Kate left the workshop with the intention of experimenting, and when an opportunity to attend a professional training session near her mother’s home presented itself, she decided it was time to try deep listening with her. She made arrangements to stay for ten days, her longest visit with her mother since she’d left for college.

Now, Kate really listened during their time together. As we’d practiced, she listened inwardly to her own tension without judgment when she felt resistance, then reopened to whatever her mother was saying. In the same way, when she felt unimportant, impatient, bored, or judgmental, she brought mindfulness and kindness to her own experience. By doing so, she was able to bring that same open and clear space of presence to her mother.

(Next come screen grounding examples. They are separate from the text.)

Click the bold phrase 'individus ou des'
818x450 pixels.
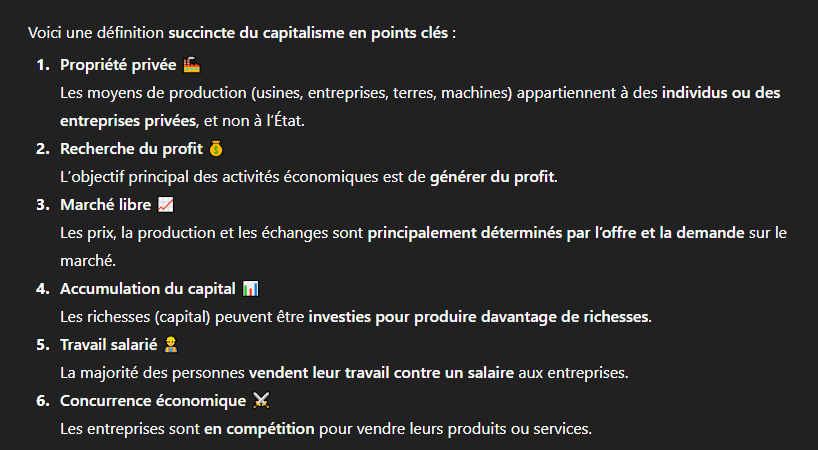coord(721,93)
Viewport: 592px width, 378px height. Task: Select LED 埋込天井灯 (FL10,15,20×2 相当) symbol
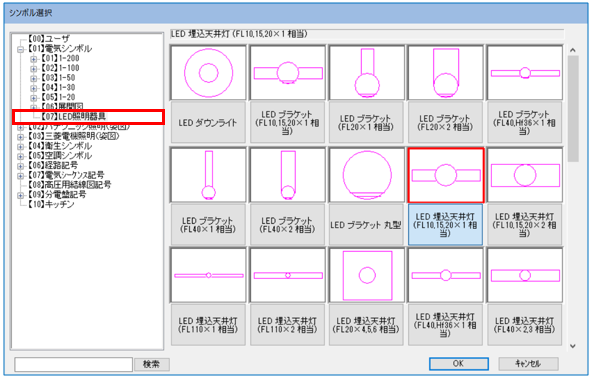[525, 175]
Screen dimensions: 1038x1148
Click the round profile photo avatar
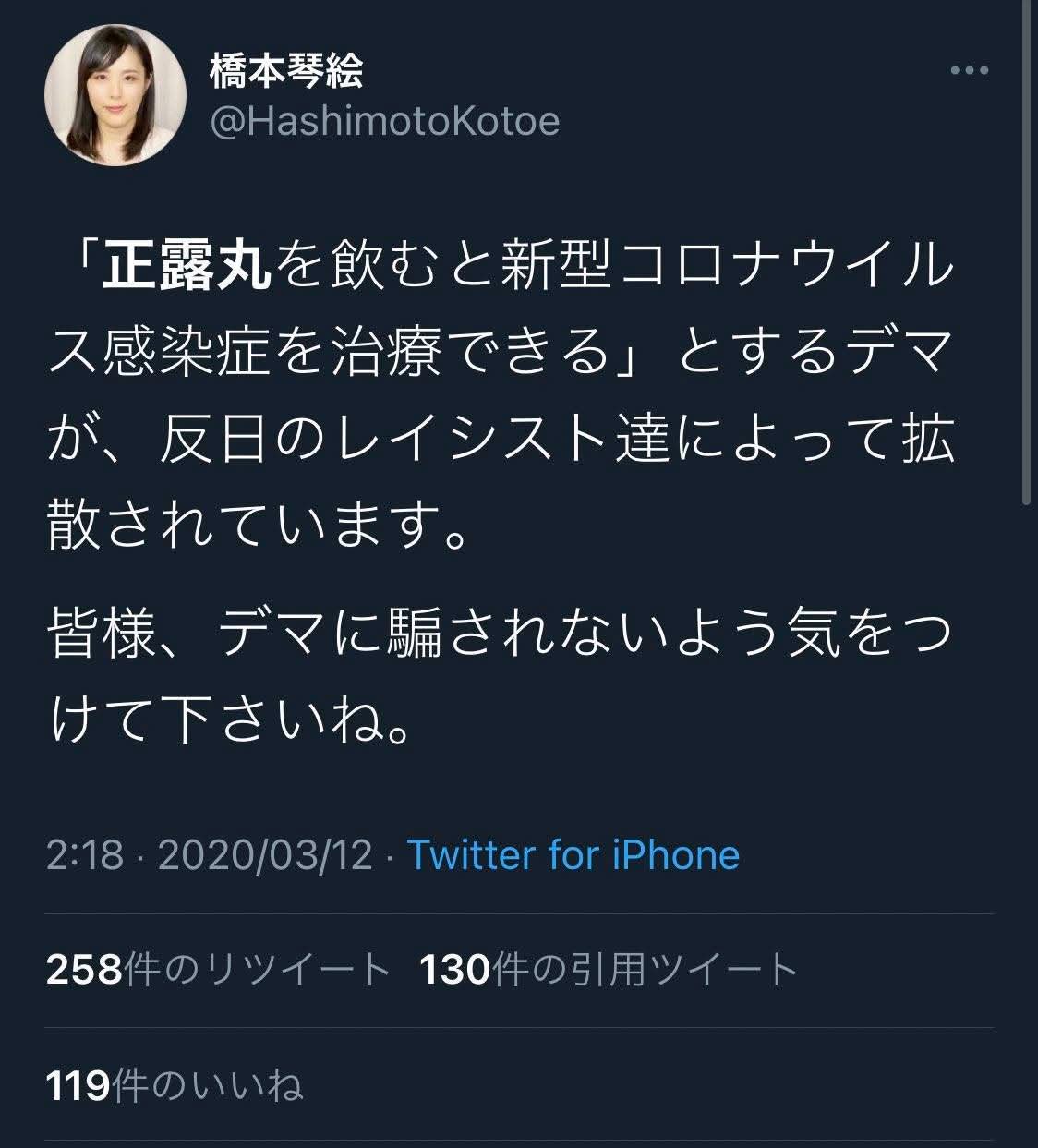pos(115,95)
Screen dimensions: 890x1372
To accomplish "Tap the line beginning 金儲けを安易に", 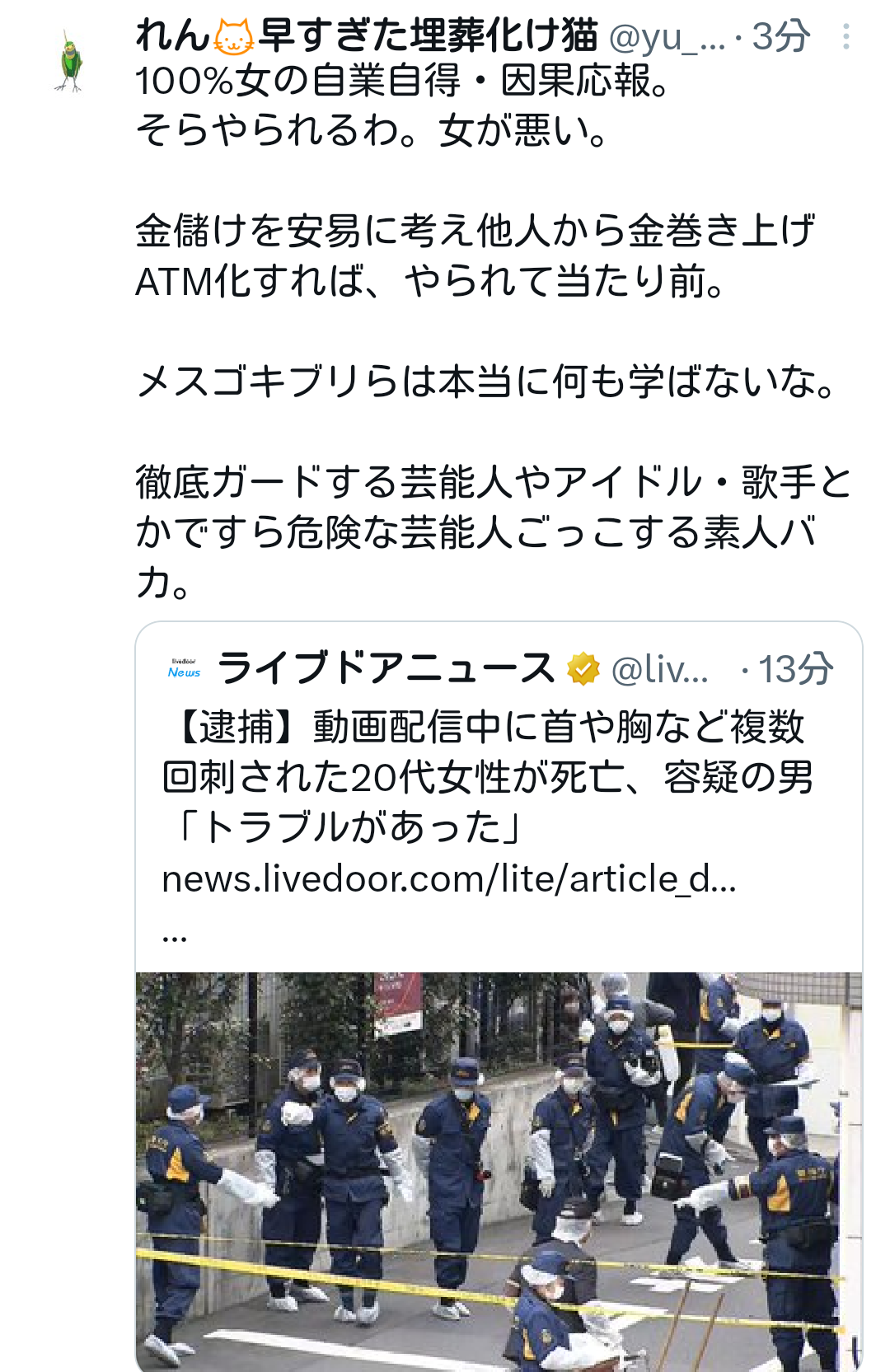I will pyautogui.click(x=475, y=232).
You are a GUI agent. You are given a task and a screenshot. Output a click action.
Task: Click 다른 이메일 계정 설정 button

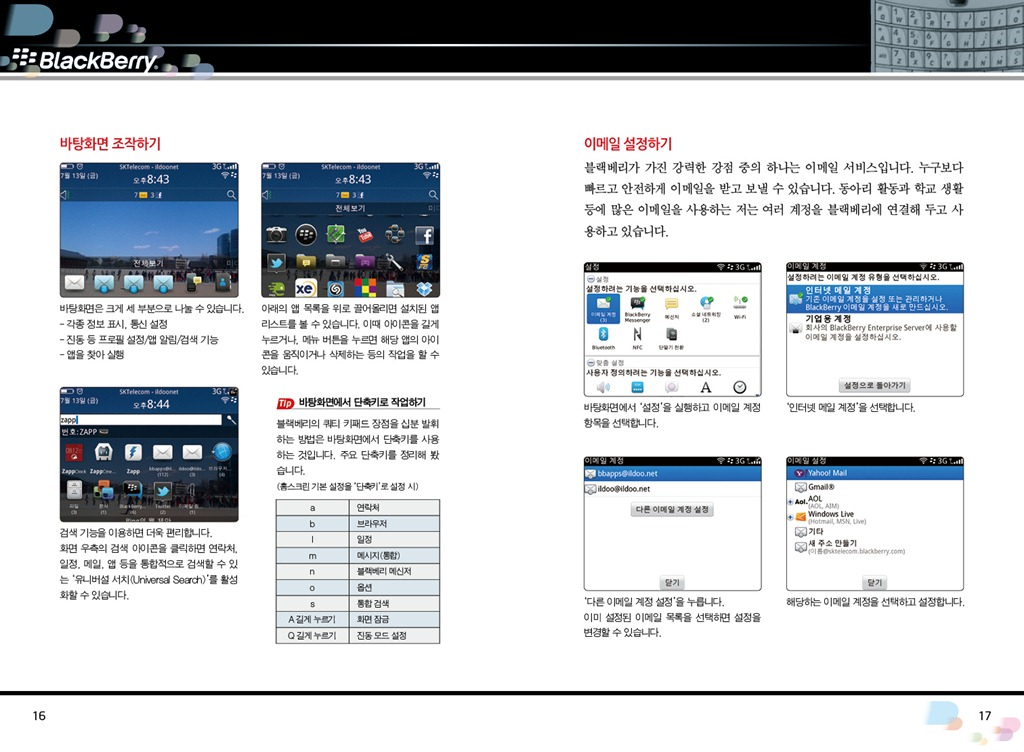click(672, 509)
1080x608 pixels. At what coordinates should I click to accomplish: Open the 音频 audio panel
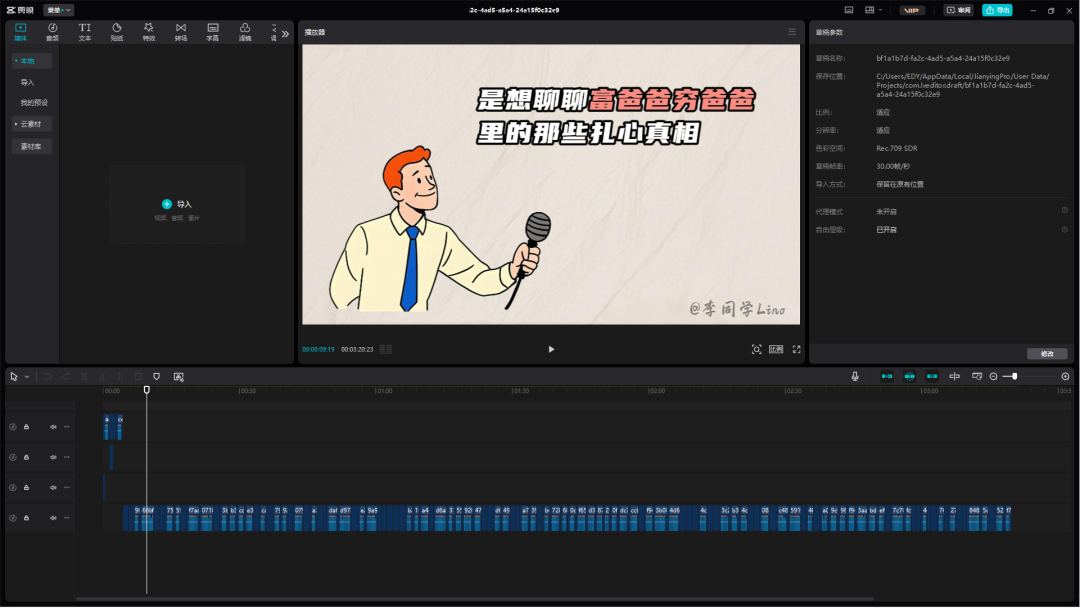(52, 32)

Kate admitted that at first, it was hard. “I had a panicky sensation,” she told me. “It was like I would drown if I didn’t get away, if I didn’t find a way to have some of my own space. She takes up so much room!”

Yet, Kate found that if she kept a sense of humor about it, she could breathe, forgive her own reactions, and keep coming back. Then she would coach herself to deepen her presence: “Now … what is happening? My mother is talking, and I am quiet. There is endless time. I hear it, every word. And what is beyond the word? . . . I hear who she is.”

As Kate listened for what was behind her mother’s words, it got easier for her. She began to hear desperation, as if her mother was insisting over and over, “I’m here, I matter.” Taking in her mother’s pain, Kate felt her heart soften with care.

Through her own quiet, steady presence, Kate communicated, “You are here, you matter.” And her mother started to relax. Kate knew this, because there were longer pauses between the stories and commentary—her mother sat back more in her chair, looked out the window, slowed down, and seemed more reflective.

Several days before Kate was scheduled to leave, her mother began to tell her that she felt alone and unappreciated. Kate was able to respond with sincerity, gentleness, and honesty. “Mom,” she said, “it’s because you don’t listen to people.”

Her mother froze, but to Kate’s surprise, didn’t get defensive. Kate had been so truly present, and had offered such uncritical sympathy, that a trust had emerged—this was not an attack, but a caring reflection of truth.

Her mother wanted to know more: “Please tell me, I need to know.” And Kate told her. She explained how it had been for her sister, for their dad, and now, for her step-dad. “When you don’t listen, people feel like they don’t matter, that they’re not known. And it’s true—you can’t know them if you don’t listen. You can’t be close.”

Audrey looked at her daughter with a sorrow and understanding that pierced Kate’s heart. And in that moment, something changed. Maybe the pain of alienation had broken through her defenses, or maybe this was simply her time, but Audrey started to listen.

Others noticed, too. After her sister’s next visit with her mother, she told Kate, “For the first time in my life I felt like I was a real person to her … that I existed!” The change was most poignant with Kate’s stepfather, who began to enjoy the long dinners and evening walks that had been abandoned shortly after their marriage.

Audrey was no longer speaking to demand the world’s attention. She was speaking and listening in order to belong with other people, to share their lives. Because Kate had listened and let her heart be touched, her mother’s fountain had begun to unclog. Her life could once again flow from its source.